Pattaya bar owners say only loyal regulars keep them afloat as neighboring shops slowly fold
Pattaya businesses buckle under pressure as tourism slumps, say 2028 recovery timeline feels out of reach amid soaring costs and fewer visitors. (Photo by Jetsada Homklin)
PATTAYA, Thailand – As Thailand’s tourism slump drags on, few places feel the impact more acutely than Pattaya’s famed nightlife and bar scene. Once a magnet for foreign tourists, the city is now grappling with thinning crowds, shuttered shops, and rising despair among small business owners.
“We’re barely making enough to cover rent,” said Nok, a longtime manager of a popular beer bar on Soi Buakhao. “If it wasn’t for a few regulars and long-term guests, we’d have closed already.”
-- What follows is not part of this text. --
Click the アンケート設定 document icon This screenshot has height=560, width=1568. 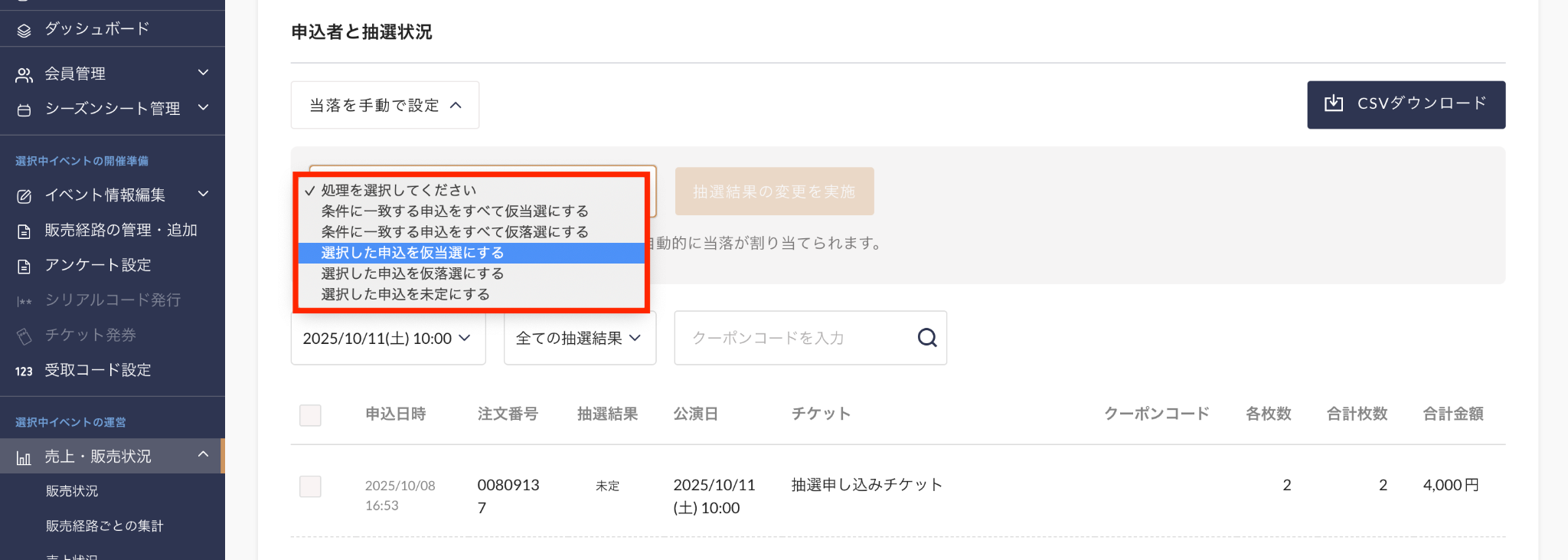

The numbers reflect the reality: entertainment venues nationwide recorded the highest closure rate in Q2 2025 at 13%, but in Pattaya, insiders estimate it could be even higher — especially among unregistered venues and informal operators.
Bar staff reductions, dimmer lights, and quieter nights have become common. “This used to be the low season. Now it just feels like no season,” one venue owner said. “Even during the pandemic, we had some government support. Now we’re invisible.”
Others pointed to rising operating costs, from electricity bills to security fees and the high cost of imported alcohol. “And with the baht so strong, Europeans are spending less. They come for one beer, not ten,” added Jib, who runs a bar catering to German retirees.
The slump has also changed visitor behavior. Operators say many tourists now travel in groups, spend less per head, and avoid nightly entertainment in favor of cheaper daytime excursions or food delivery at their hotels. “They don’t even walk around anymore,” Nok said.
The Tourism Council of Thailand projects a gradual rebound by 2028, but for small operators, that’s too long to wait.
“If we don’t see a real pickup this high season — I mean real tourists, not just transit passengers or selfie-takers — I’ll have to shut down,” said another bar owner.
Until then, the neon signs stay lit, the music plays on — but the mood on the ground is anything but upbeat.